[Start of Quoted passage]

Mashburn getting to 20, again…

In the loss, Jamal Mashburn, Jr., scored 21 points, his 45th consecutive game scoring in double figures, which is the longest active streak in the Mountain West and second-longest streak in the country.

And his tough, go-ahead midrange jumper with 19 seconds left should not get forgotten in the craziness of Blackshear’s game-winner…

So, let’s update where Mashburn stands in some of the scoring lists/rankings we’ve regularly been updating in this ETN space:

Mountain West scoring (overall)
1. Jamal Mashburn, Jr., UNM — 19.5 points per game
2. Jarod Lucas, Nevada — 17.8 ppg
3. Elijah Harkless, UNLV — 17.4 ppg
4. Jaelen House, UNM — 17.3 ppg
5. Omari Moore, San Jose State — 16.7 ppg

Mountain West scoring (league games)
1. Jamal Mashburn, Jr., UNM — 22.0 points per game
2. Omari Moore, San Jose State — 19.9 ppg
3. Elijah Harkless, UNLV — 19.5 ppg
4. Isaiah Stevens, Colorado State — 19.1 ppg
5. Jarod Lucas, Nevada — 18.9 ppg

Career scoring
• Minnesota (29 games): 237 points
• UNM (56 games): 1,049
• Total: 1,286

UNM’s all-time scoring list
(points scored only as a Lobo)

[End of Quoted passage]
[Start of Recorded information]

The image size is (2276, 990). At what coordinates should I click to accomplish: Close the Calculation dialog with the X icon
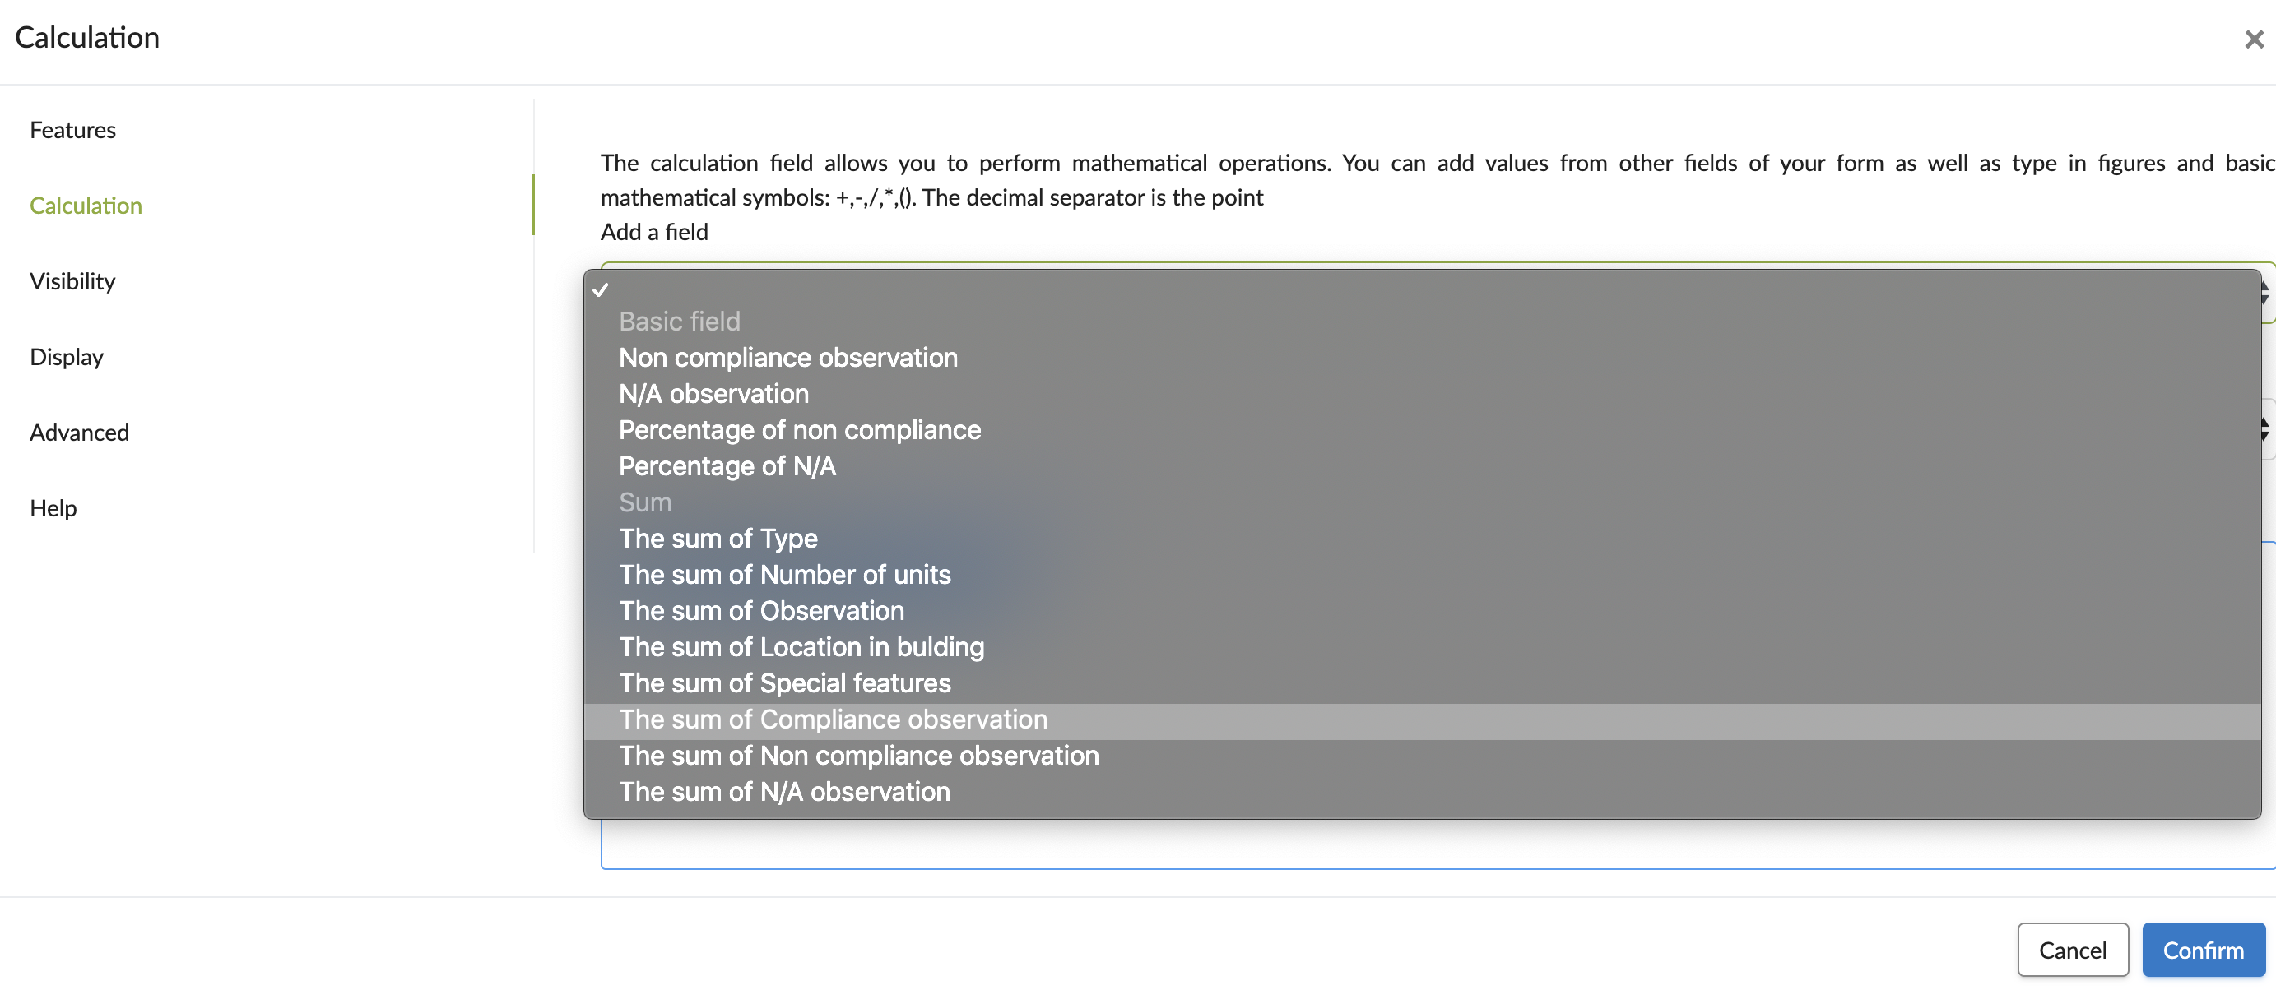click(x=2253, y=39)
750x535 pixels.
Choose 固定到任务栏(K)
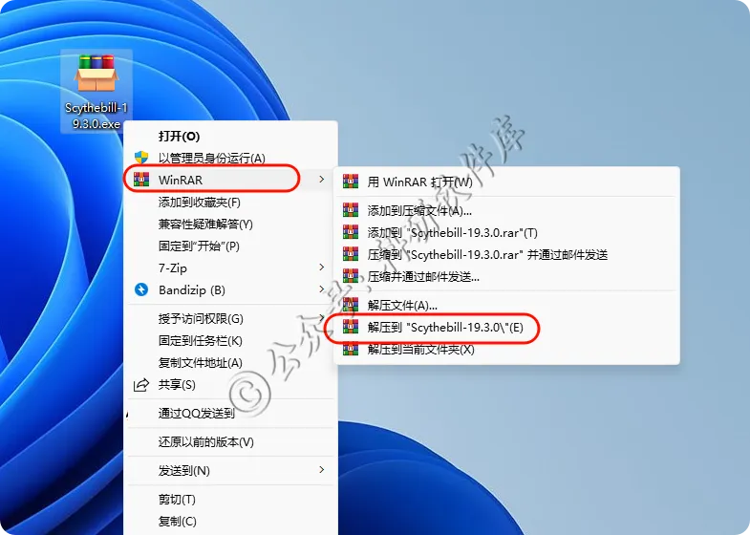pos(201,340)
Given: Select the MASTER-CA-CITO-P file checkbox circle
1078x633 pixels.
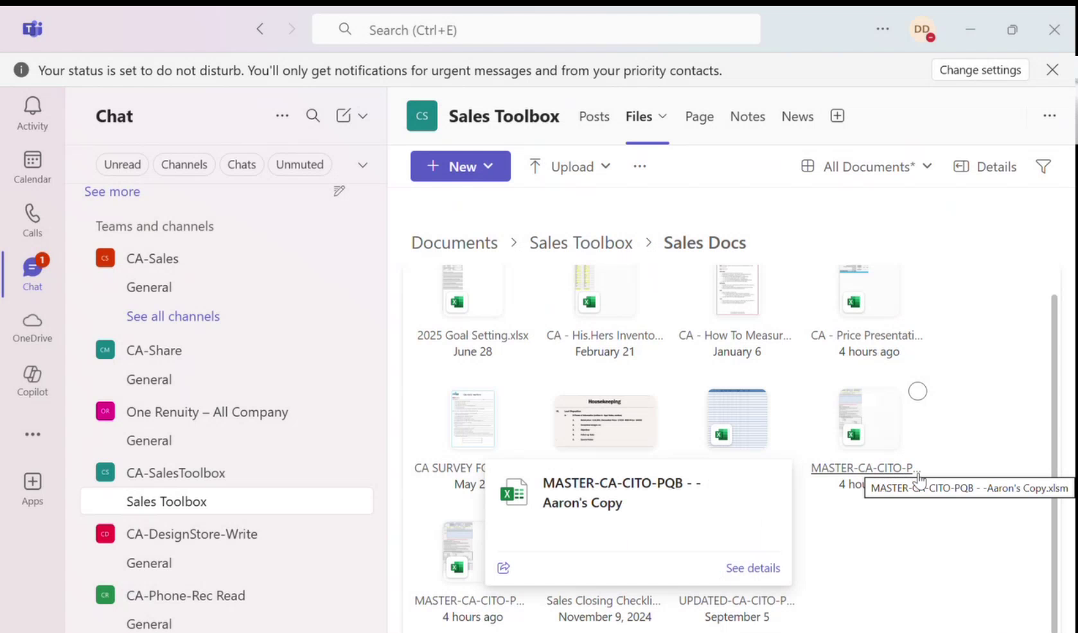Looking at the screenshot, I should click(917, 391).
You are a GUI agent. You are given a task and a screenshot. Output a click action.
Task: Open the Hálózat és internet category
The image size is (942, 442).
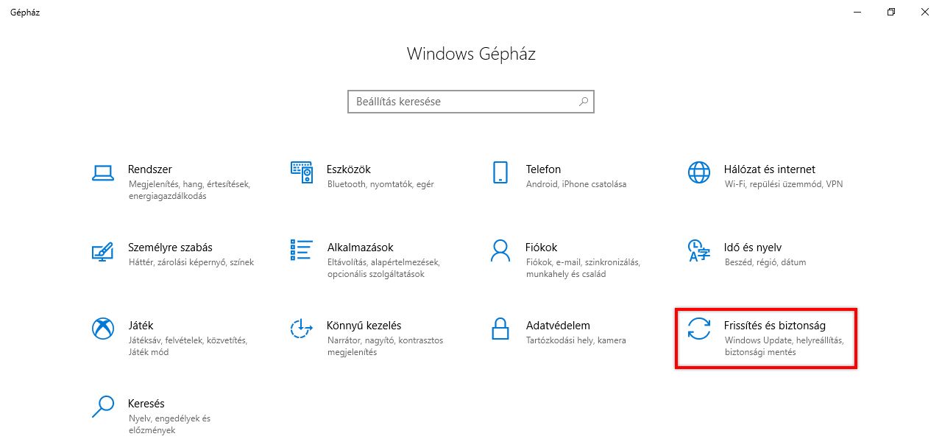point(769,169)
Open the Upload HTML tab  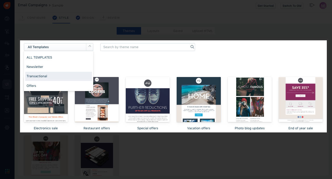click(x=202, y=31)
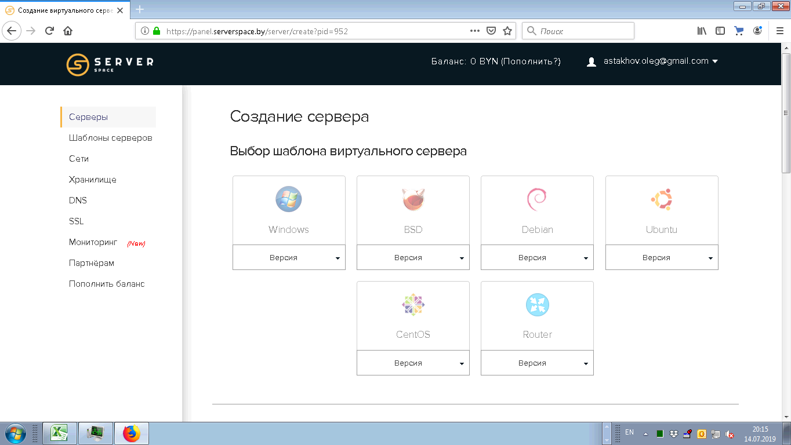
Task: Click the ServerSpace logo in header
Action: pyautogui.click(x=110, y=64)
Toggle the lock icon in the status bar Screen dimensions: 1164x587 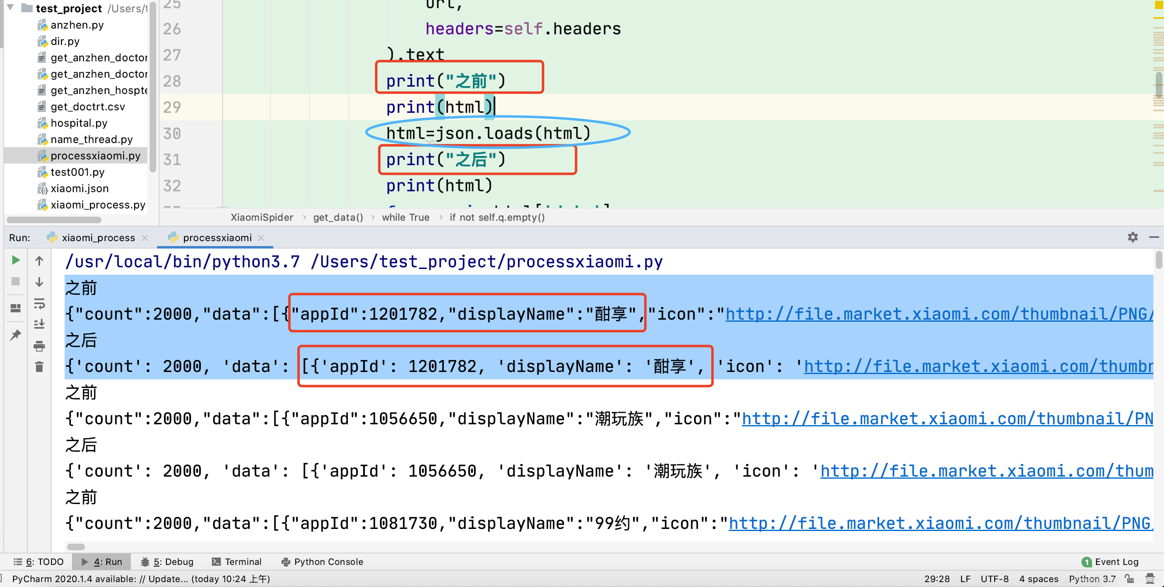pyautogui.click(x=1128, y=578)
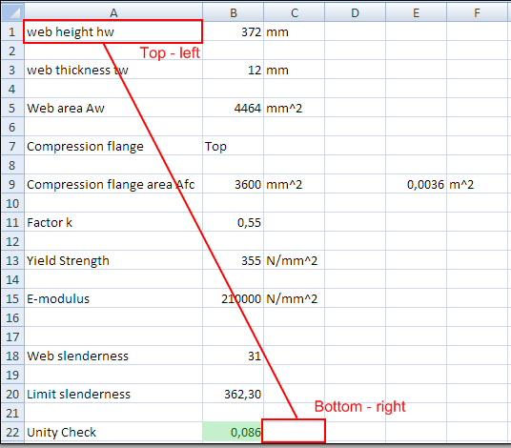Image resolution: width=511 pixels, height=448 pixels.
Task: Select the cell showing 0,0036
Action: click(417, 184)
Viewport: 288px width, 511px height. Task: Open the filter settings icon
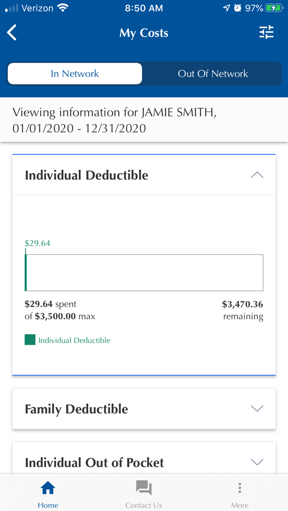point(266,32)
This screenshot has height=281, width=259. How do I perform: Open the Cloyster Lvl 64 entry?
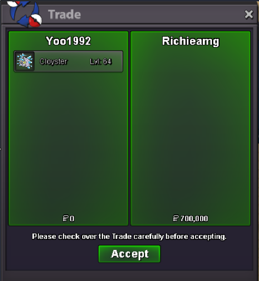(x=69, y=61)
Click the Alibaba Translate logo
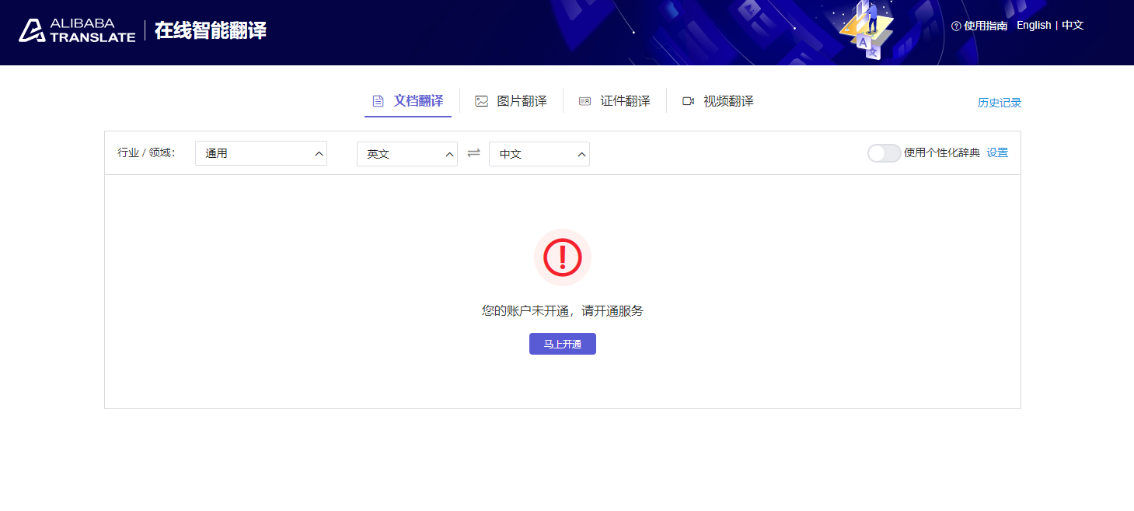 [x=75, y=30]
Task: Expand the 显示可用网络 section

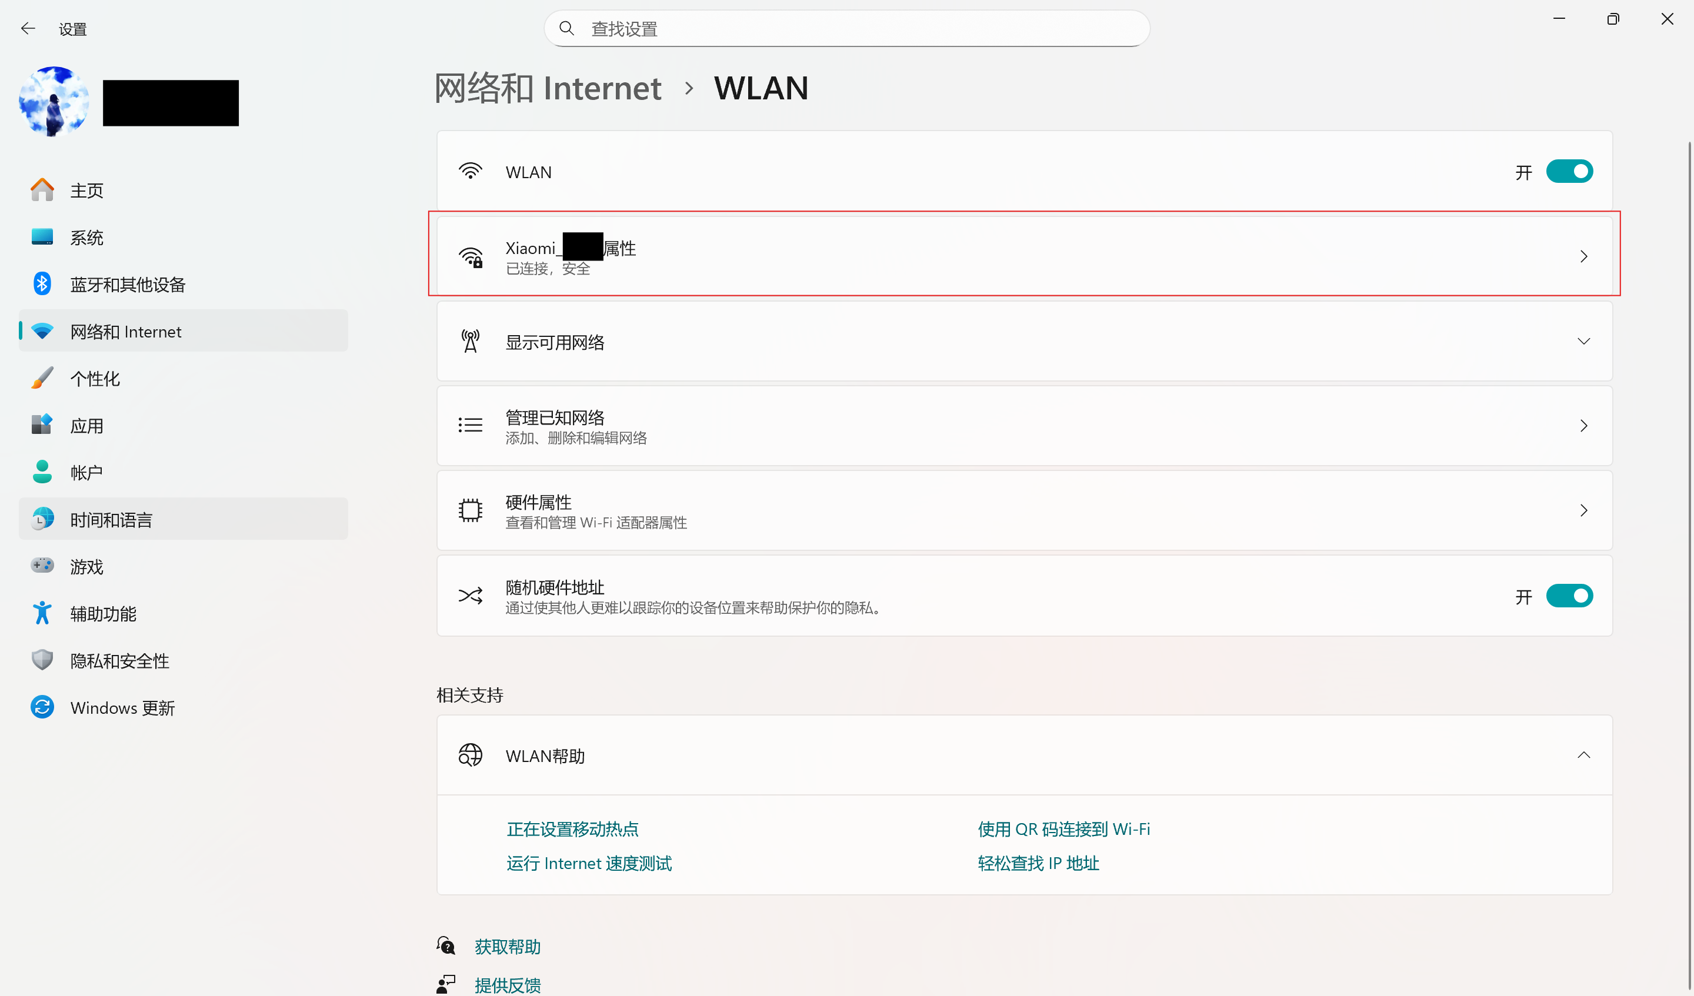Action: (x=1583, y=341)
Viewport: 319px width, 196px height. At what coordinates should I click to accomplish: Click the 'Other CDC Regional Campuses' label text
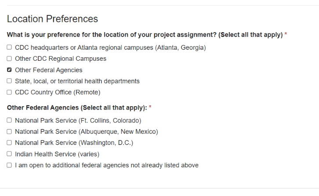click(60, 59)
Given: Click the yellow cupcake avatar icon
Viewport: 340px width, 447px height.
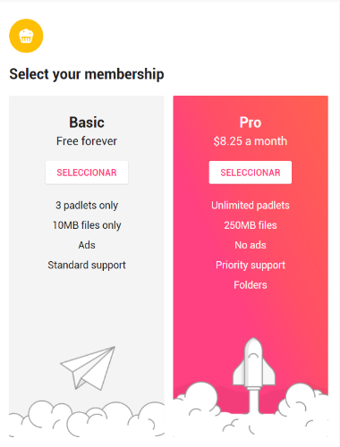Looking at the screenshot, I should [26, 36].
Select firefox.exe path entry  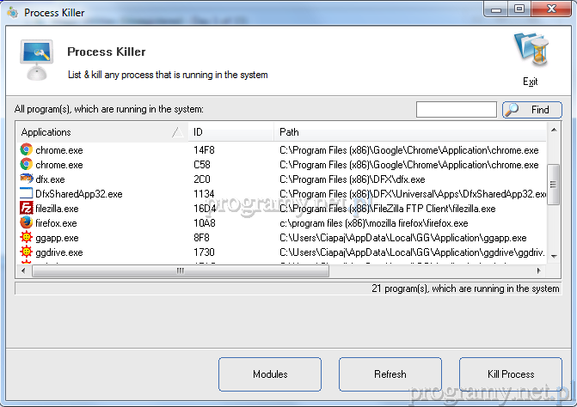pos(373,223)
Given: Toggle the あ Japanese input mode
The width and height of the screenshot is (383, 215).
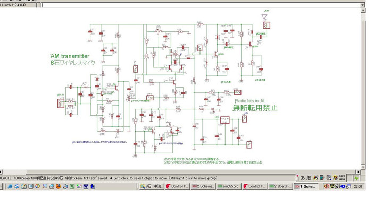Looking at the screenshot, I should tap(303, 178).
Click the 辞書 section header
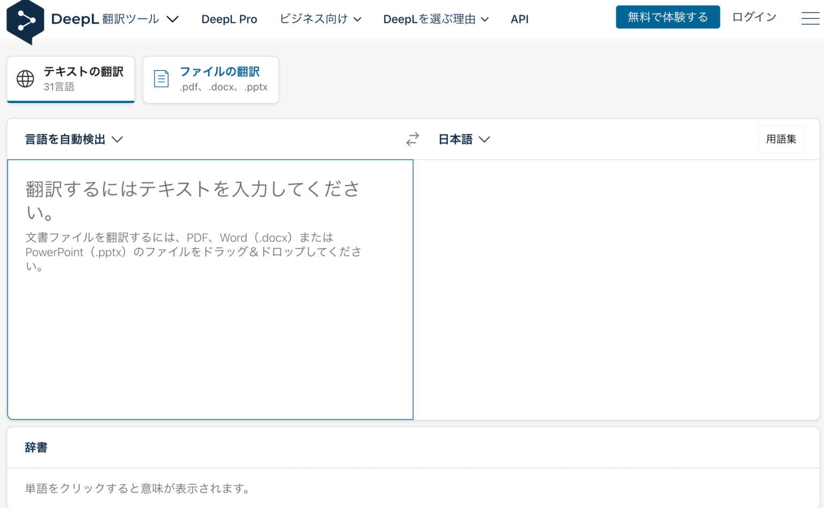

[End of Recorded information]

• What you need to do:
[1] Answer from the Mashburn passage:
(a) How many consecutive games has Mashburn scored in double figures?
(b) What is his scoring average in league games?
(c) How many points did he score at Minnesota?
[2] Return the part of the Mashburn passage starting with "Mashburn getting to" and going on through "in the country.", copied word for word.
The records play no part in what follows.

• Results in order:
[1]
(a) 45
(b) 22.0 points per game
(c) 237 points, in 29 games

[2]
Mashburn getting to 20, again…

In the loss, Jamal Mashburn, Jr., scored 21 points, his 45th consecutive game scoring in double figures, which is the longest active streak in the Mountain West and second-longest streak in the country.